Pada tahun 1970 Dewanto menerbangkan pesawat Piper PA-23 Aztec SMAC dari Medan ke Aceh. Naas, pesawat itu kemudian jatuh karena kerusakan mesin. Jenazahnya baru ditemukan delapan tahun kemudian pada tahun 1978.
Atas izin Soeharto, jenazahnya kemudian dimakamkan di TMP Kalibata. 20 tahun setelah Dewanto menembak  jatuh Bomber B-26 Invader Pope, barulah negaranya memperlakukan pemegang 16 tanda kehormatan ini sebagai  seorang Hero.
Ignatius Dewanto seorang kesatria Jawa lahir dari pasangan penganut Katolik yang taat, M. Marjahardjana dan Theresia Sutijem di Kalasan, Yogyakarta pada 9 Agustus 1929.

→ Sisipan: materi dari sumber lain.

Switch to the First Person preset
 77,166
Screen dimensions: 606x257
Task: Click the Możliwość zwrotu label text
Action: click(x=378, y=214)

Toto (panggilan Dewanto) merupakan anak pertama dari tujuh bersaudara. Sebelum berkarir di TNI-AU, Dewanto adalah anggota TP (Tentara Pelajar) bergabung dengan kesatuan Slamet Riyadi.
Dewanto sendiri termasuk dalam rombongan 60 kadet AURI yang dikirim ke TALOA Academy of Aeronautics di California, USA tahun 1950.
Bersama dengan Omar Dhani dan beberapa penerbang terbaik lainnya, Dewanto belakangan pulang ke Indonesia karena disiapkan untuk menjadi instruktur AURI nantinya.
Meitie istri Dewanto mengisahkan bengalnya seorang Dewanto. "Setiap kali datang ke Bandung, dia selalu terbang rendah di atas rumah kami dan membuat loop, orang-orang pun sudah tahu itu pasti boyfriend Meitie" ujarnya.
Dewanto juga tergolong penerbang "edan" karena sering terbang diantara kawat listrik. Sekali Dewanto melakukannya di daerah Lembang yang kemudian ditegur Meitie karena dinilainya terlalu berbahaya.
Ignatius Dewanto memang sudah pergi menghadap sang Ilahi, namun namanya akan tetap dikenang bangsa Indonesia dan TNI-AU khususnya.
Nama Dewanto kemudian diabadikan menjadi nama Auditorium "Graha Dewanto" di pangkalan Udara Iswahyudi, Madiun.